The look-back (alerting) window is the time duration over which to measure the error rate.

Short look-back windows allow a fast response to error budget consumption rate changes due to a problem. However, short look-back windows may lead to overly sensitive alerting, especially during low-traffic periods.

Monitor error-budget burn rates

Calculate SLO burn rates in Dynatrace

Dynatrace SLOs are defined using DQL, allowing you to determine the SLI based on your chosen data.

Calculate the error budget burn rate of an SLO by adding one additional line to the SLI definition:
```
| fieldsAdd sli = "YOUR SLI"
| fieldsAdd target= "YOUR SLO-target" in percentage
// Add the next line to calculate the error budget burn rate
| fieldsAdd burnRate = ((100 - sli[]) / (100 - target))
| fieldsRemove sli
```
These two lines return your SLO's error budget burn rates for each service entity contributing to the SLO and ensure that Davis Anomaly Detection only alerts on the burn rate metrics.
optional If you need an aggregated burn-rate value, for example, returning one burn-rate value for all contributing service entities, you need an additional aggregation:
```
| fieldsAdd sli = "YOUR SLI"
| fieldsAdd target= "YOUR SLO-target" in percentage
// Add the next line to calculate the error budget burn rate
| fieldsAdd burnRate = ((100 - sli[]) / (100 - target))
| summarize sloBurnRate = avg(burnRate[]), timeframe = takeFirst(timeframe), interval = takeFirst(interval)
```
You can see the burn rates in Dashboards, where you can use it as input for regularly scheduled evaluations via the Site-Reliability Guardian, or you can set up automatic alerts using the Davis Anomaly Detection.

Raise SLO burn-rate events (alerts) automatically via the Davis Anomaly Detection

You can use Davis Anomaly Detection Davis Anomaly Detection to automatically raise an event if the error budget burn rate exceeds a specific predefined limit.

In Davis Anomaly Detection, enter your SLI as a DQL query.

Segments are currently not supported by Davis Anomaly Detection.
Add the burn rate calculation.
optional If a burn rate violation event is raised for each contributing service entity or an aggregated one, add one of the DQL queries described above.

Consider that the actor of the anomaly detector configurations needs to have the necessary permissions.

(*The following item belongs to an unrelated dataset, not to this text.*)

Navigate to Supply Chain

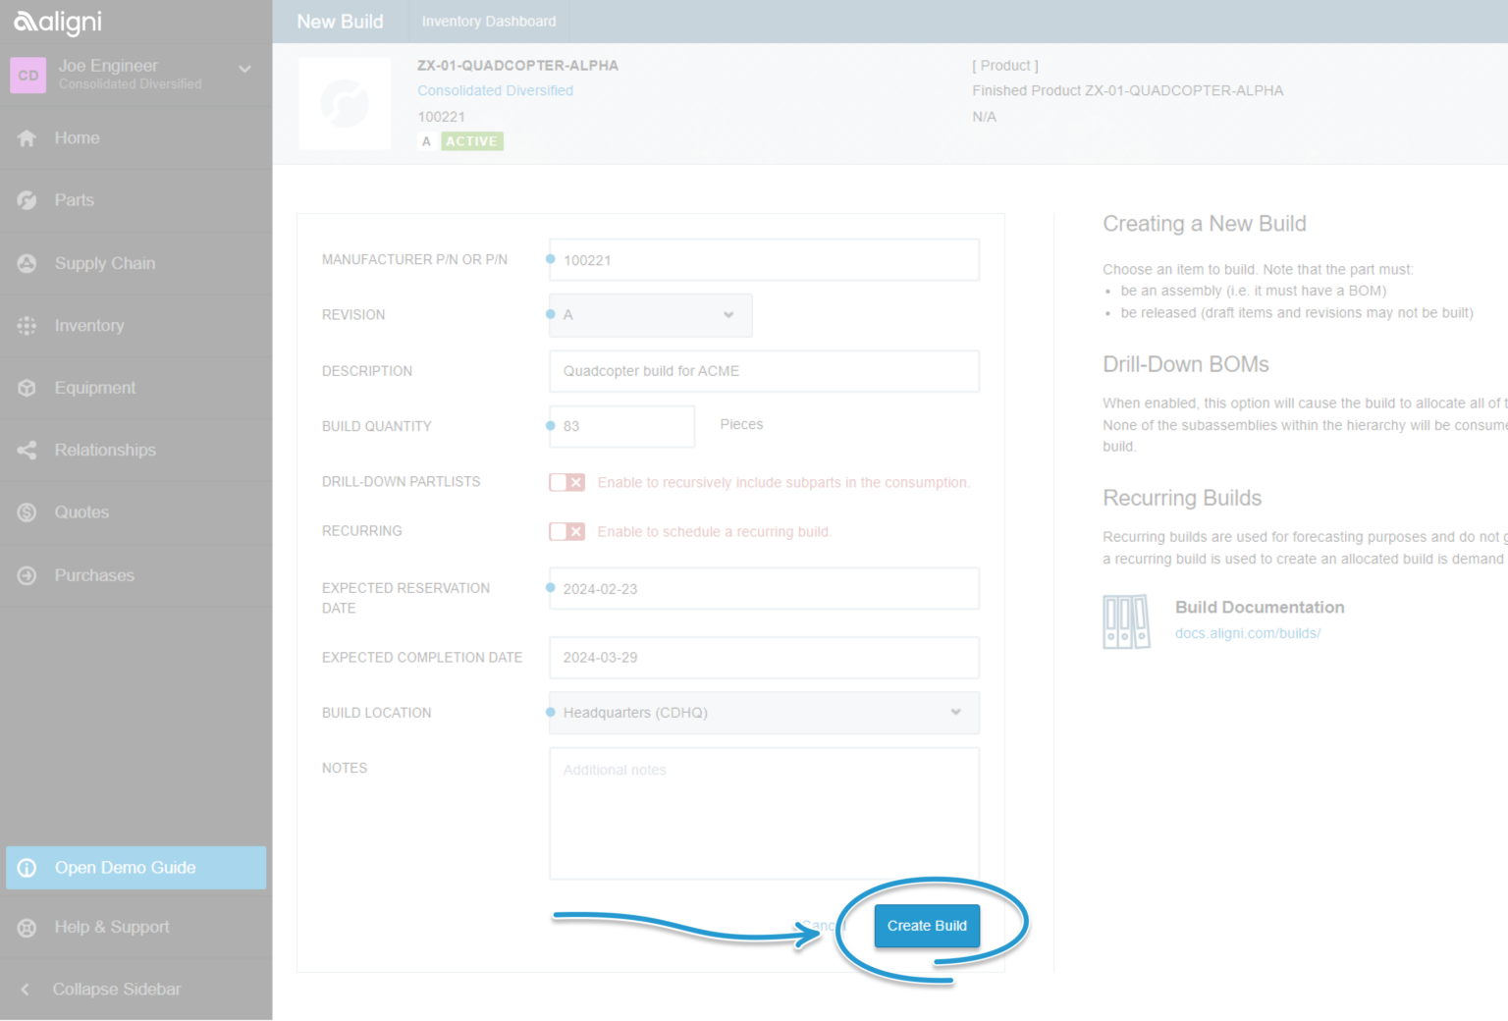(x=27, y=263)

Recommendations for configuring the Davis Anomaly Detection for raising burn-rate alerts

Davis Anomaly Detection supports a look-back window of -1h, a well-suited timeframe for fast-burn rate alerts, indicating a significant drop in your remaining error budget, setting your SLO target at risk, and requiring you to react without losing too much time.

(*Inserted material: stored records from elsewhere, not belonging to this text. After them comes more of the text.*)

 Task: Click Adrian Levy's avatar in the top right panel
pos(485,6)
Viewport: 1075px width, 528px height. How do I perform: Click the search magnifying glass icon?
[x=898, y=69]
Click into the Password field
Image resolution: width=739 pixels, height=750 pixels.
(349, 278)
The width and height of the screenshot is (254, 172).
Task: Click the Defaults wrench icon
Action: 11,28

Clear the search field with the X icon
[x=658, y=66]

A good starting point for static threshold detection for a -1h look-back window is 10-14. Based on your specific requirements and circumstances, such as the criticality of your SLO or its overall evaluation period, a higher or lower burn-rate threshold may result in a better alerting sensitivity.

Davis Anomaly Detection also provides custom event properties to add if the alerting conditions are met.

We recommend adding the following event properties to the anomaly detection:

dt.source entity: it ensures the affected service entities are added to the burn-rate event
event.type using ERROR_EVENT, AVAILABILTIY_EVENT or PERFORMANCE_EVENT, ensures that the event is properly matched with other Davis root cause analysis and correlations to provide more contextual information automatically.
slo.name makes it easy to relate to the corresponding SLO, as the SLO names are unique within Dynatrace.
dt.owner is a team identifier that allows automatic routing and ticketing to the correct team in case of a burn rate alert event.

After defining the Davis Anomaly Detector, an event with the set event properties is raised. This event is automatically considered in case of detected problems via Davis AI. Furthermore, the events can be used as a trigger for workflows, such as automated and targeted notifications and ticketing.